Chamada de imunoterapia, a técnica surtia efeitos impressionantes. Mas como
provar sua eficácia?
Em 2005, ele começou a recrutar pacientes e
submetê-los a um protocolo-padrão, como mandam as boas práticas da ciência. Dez
anos depois, os resultados demonstram o que Lourenço suspeitava: 79% dos voluntários viram as crises de espirro, coriza e coceira
sumirem de vez.
Para o estudo, publicado no periódico International
Archives of Otorhinolaryngology, o médico selecionou 281 pacientes entre 3 e 69
anos — além de rinite alérgica, alguns sofriam de asma.

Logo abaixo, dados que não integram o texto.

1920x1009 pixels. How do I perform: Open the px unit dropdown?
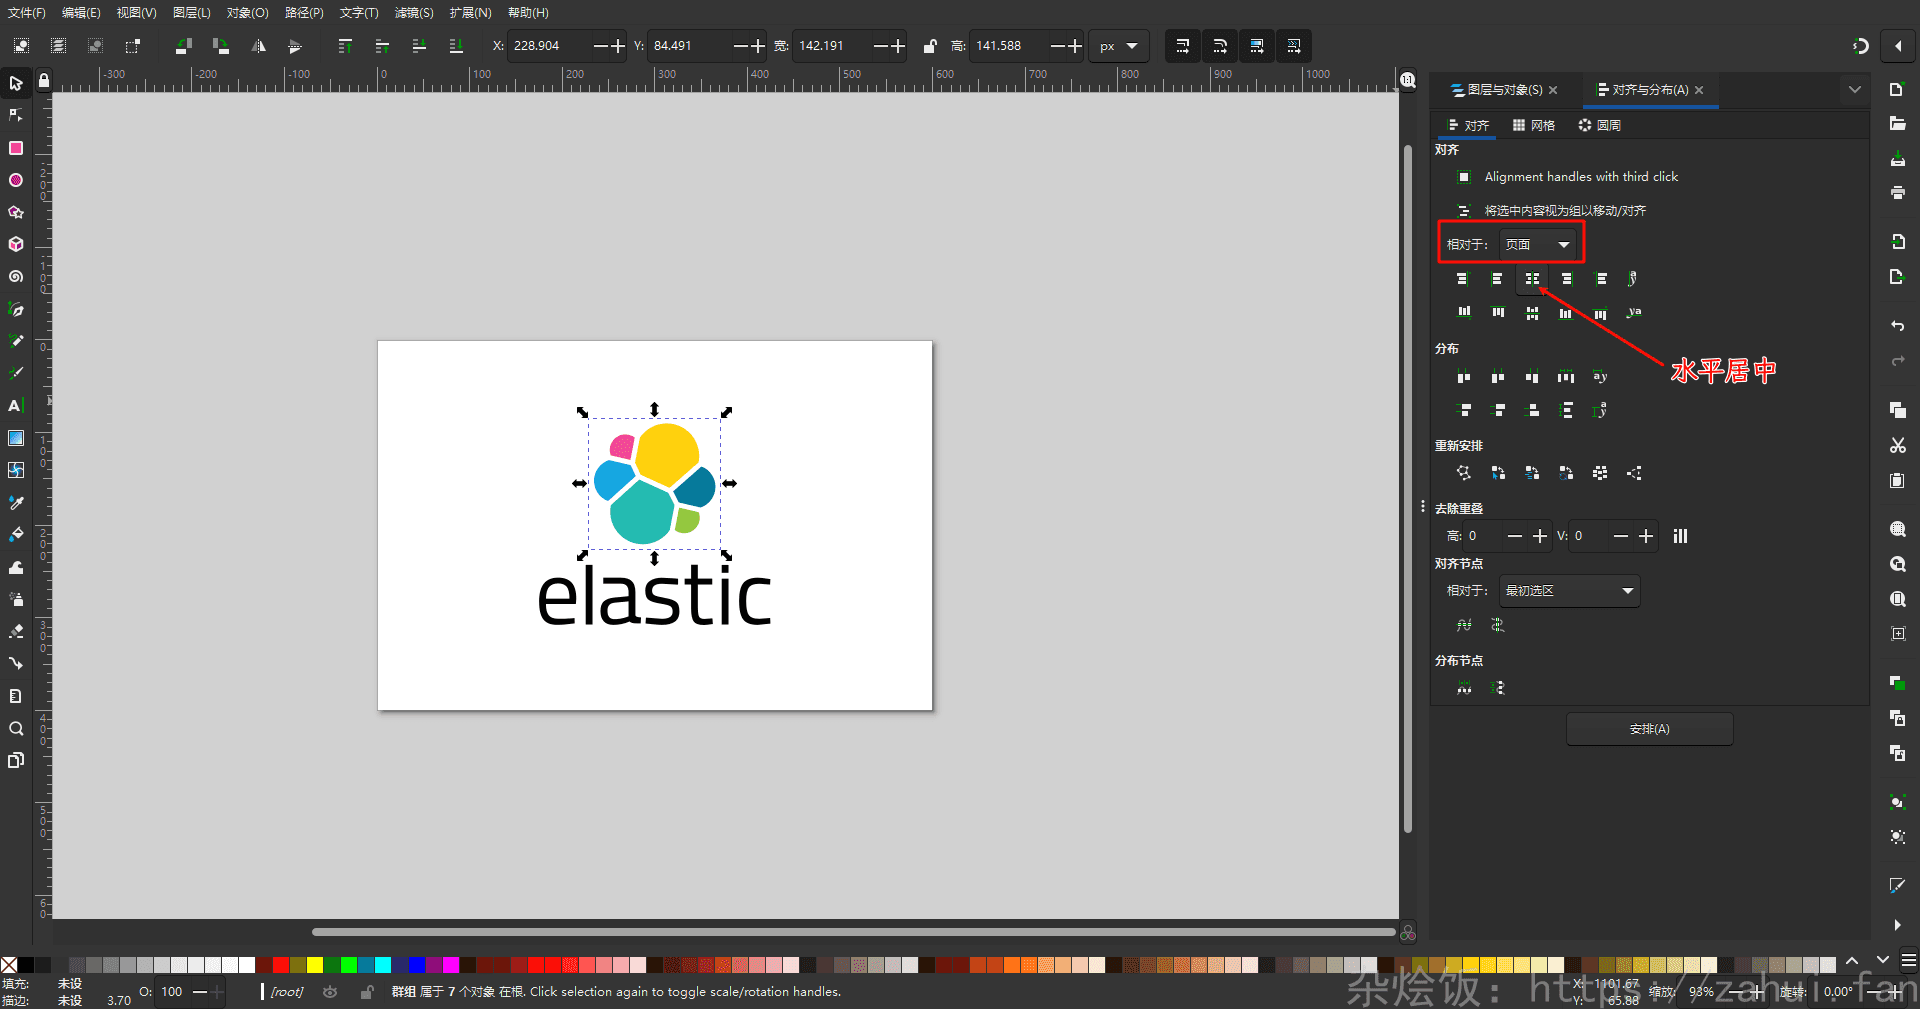(1118, 46)
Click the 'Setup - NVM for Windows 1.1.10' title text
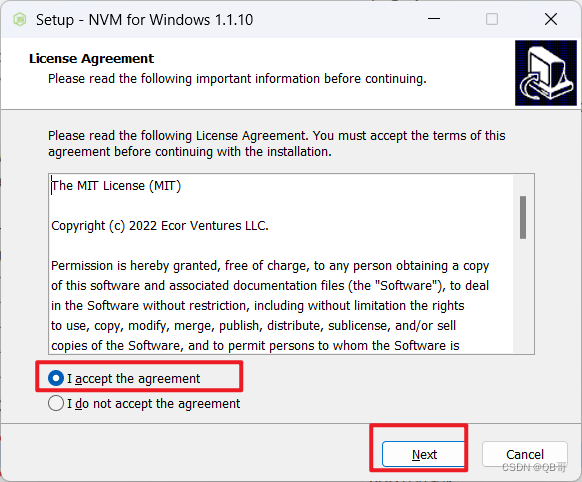Screen dimensions: 582x482 (x=144, y=20)
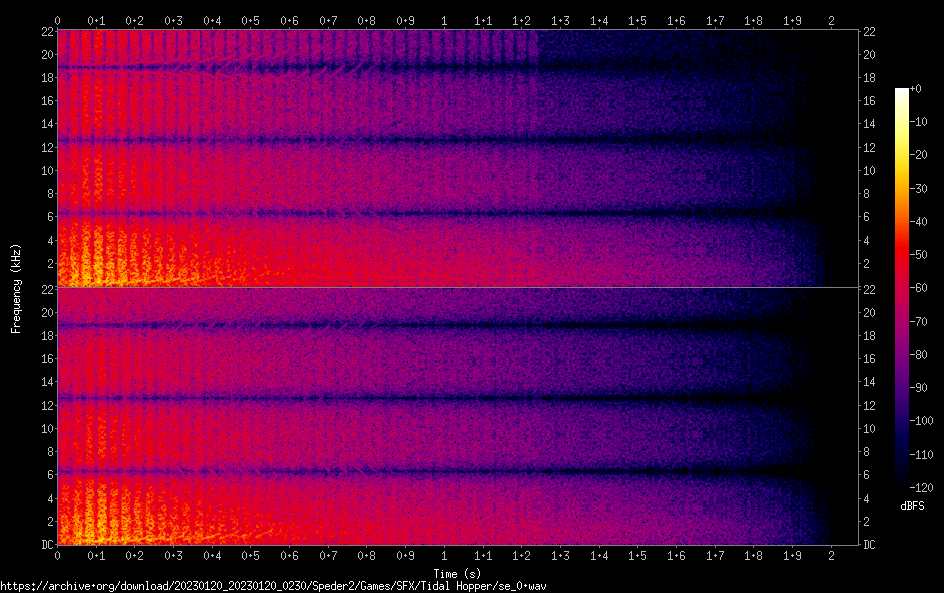Click the 1.5 tick on the top time axis

pos(637,20)
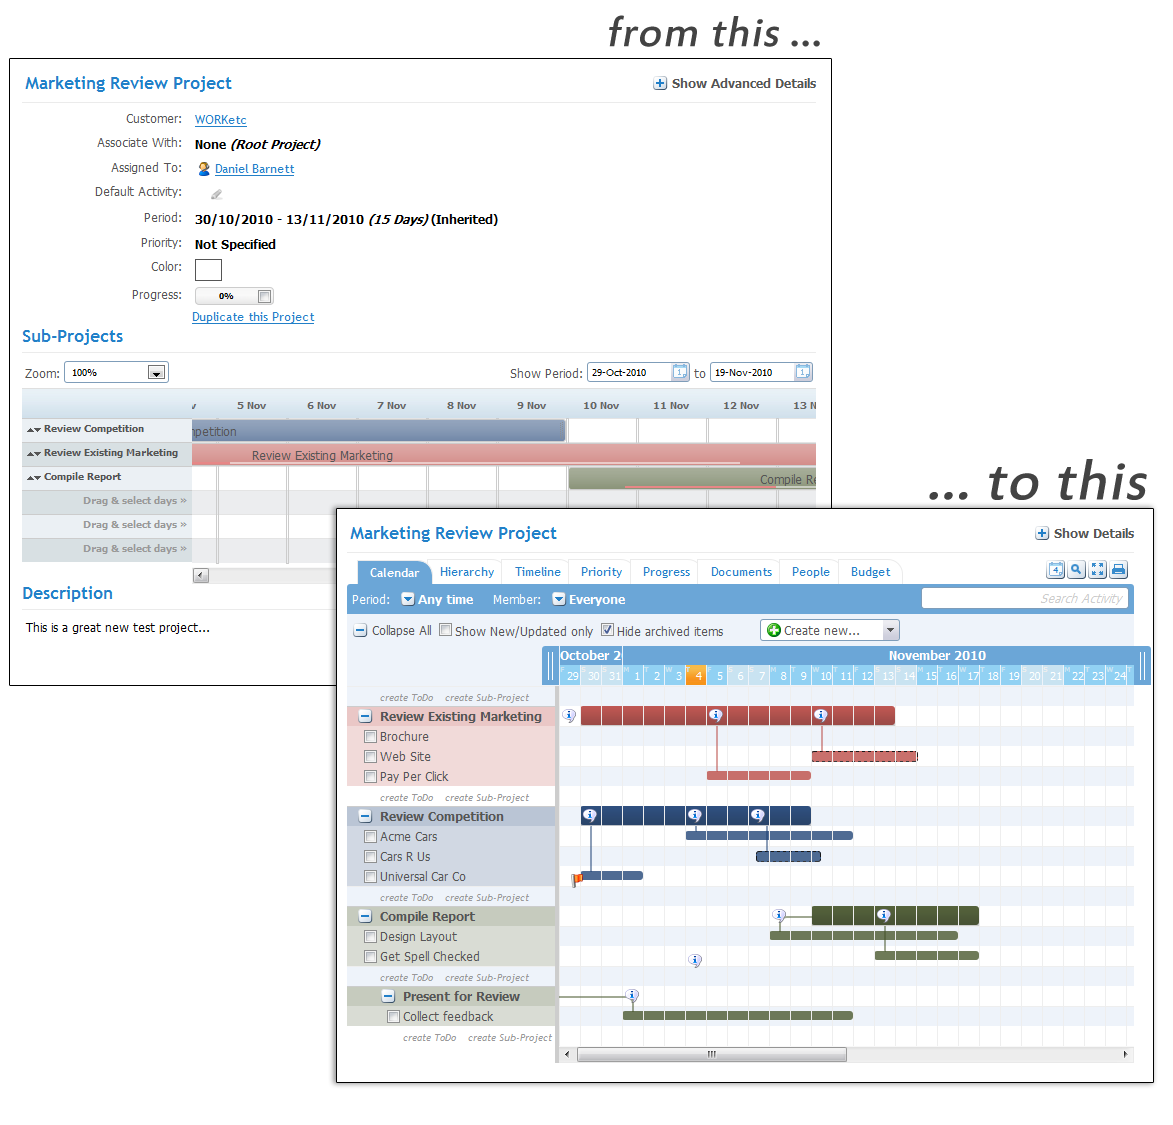Open the Create new... dropdown arrow
Screen dimensions: 1173x1125
(890, 630)
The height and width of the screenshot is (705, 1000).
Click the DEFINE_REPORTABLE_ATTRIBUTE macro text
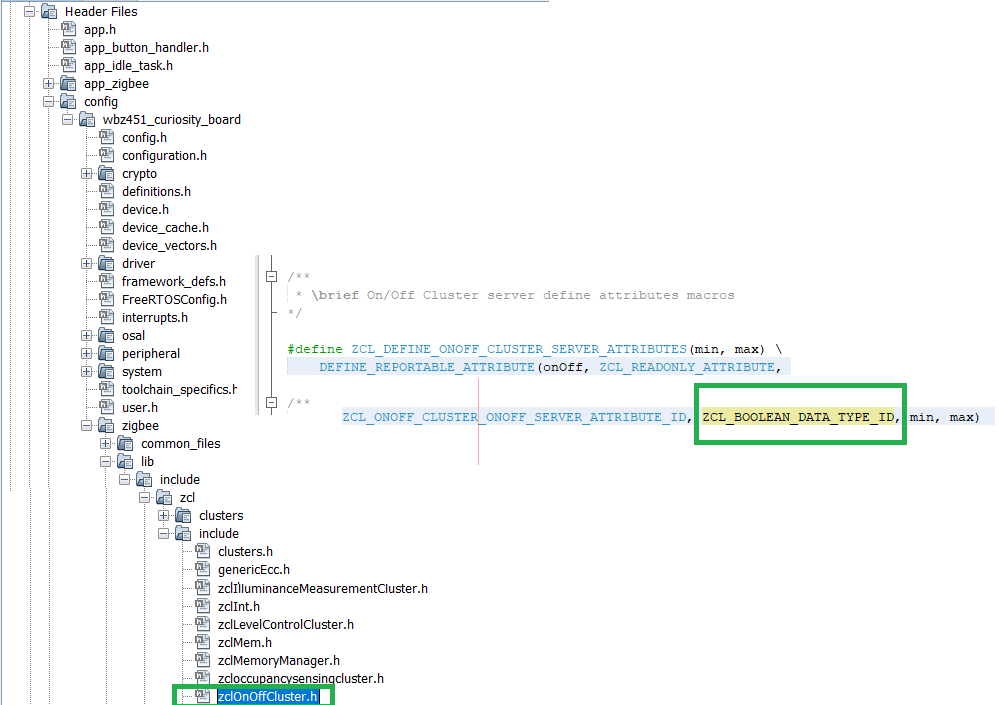coord(427,367)
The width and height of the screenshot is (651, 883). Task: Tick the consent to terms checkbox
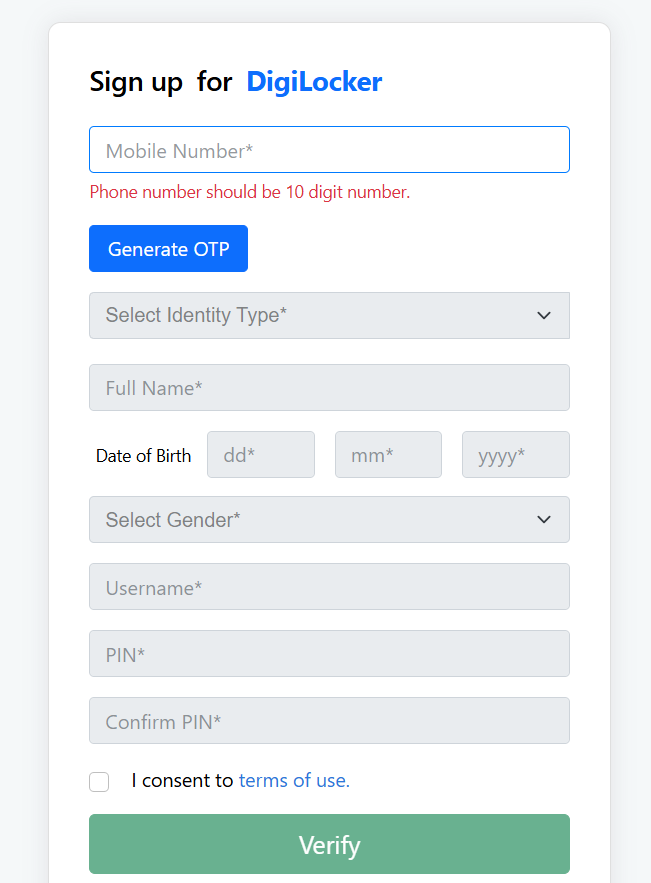click(99, 782)
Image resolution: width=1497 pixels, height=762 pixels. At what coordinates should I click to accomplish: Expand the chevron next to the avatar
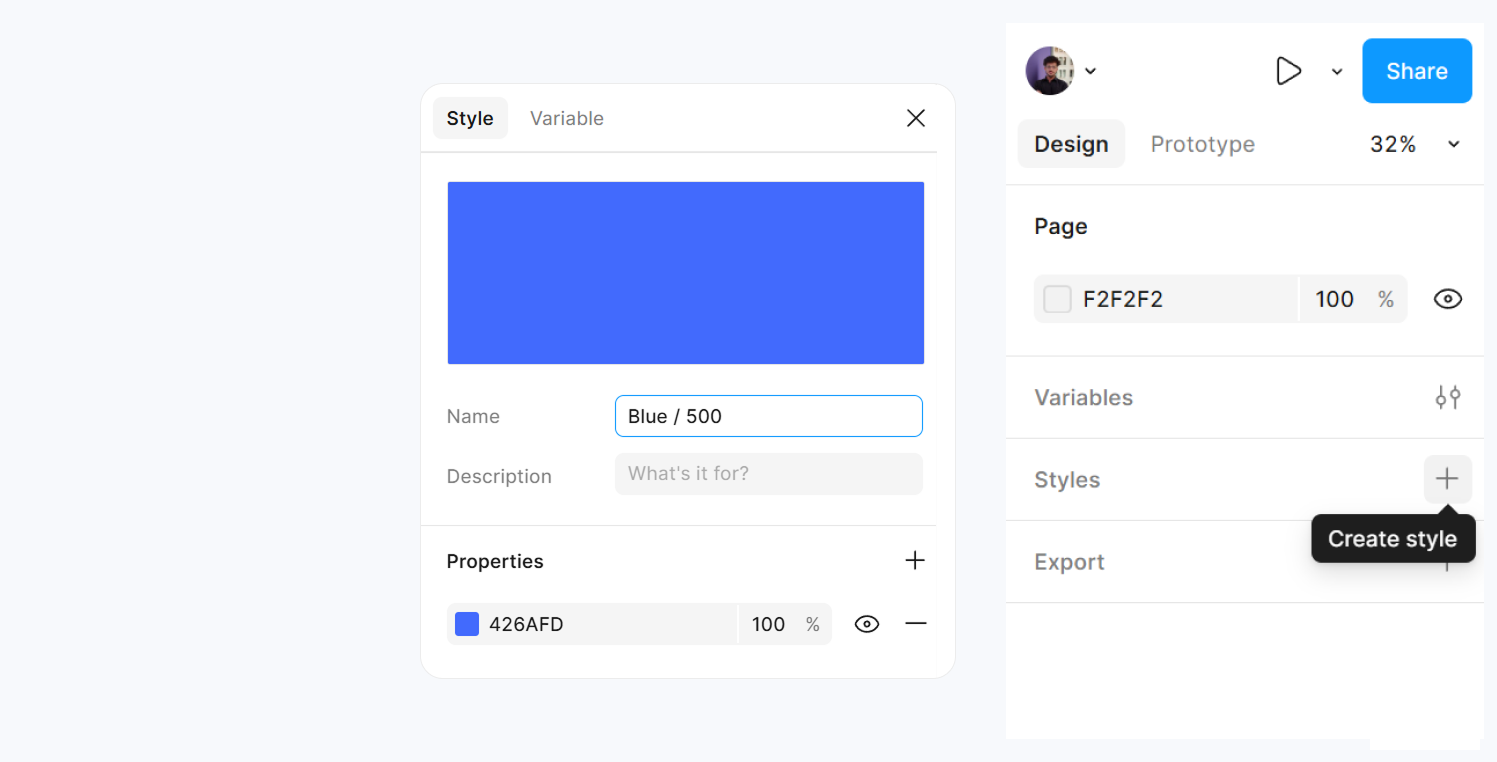coord(1090,70)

Primeiro, submeteu essa
gente a um teste de pele que identifica a quais componentes o indivíduo é
sensível. Foram testados ácaro, fungo, pelo de animais, pólen e penas.
A partir dos laudos, o médico elaborou uma vacina
para cada paciente. Está aí um conceito-chave da imunoterapia: o tratamento é
personalizado, baseado em alérgenos específicos. “A ideia é dessensibilizar o
paciente até ele ficar sem sintomas”, explica Lourenço.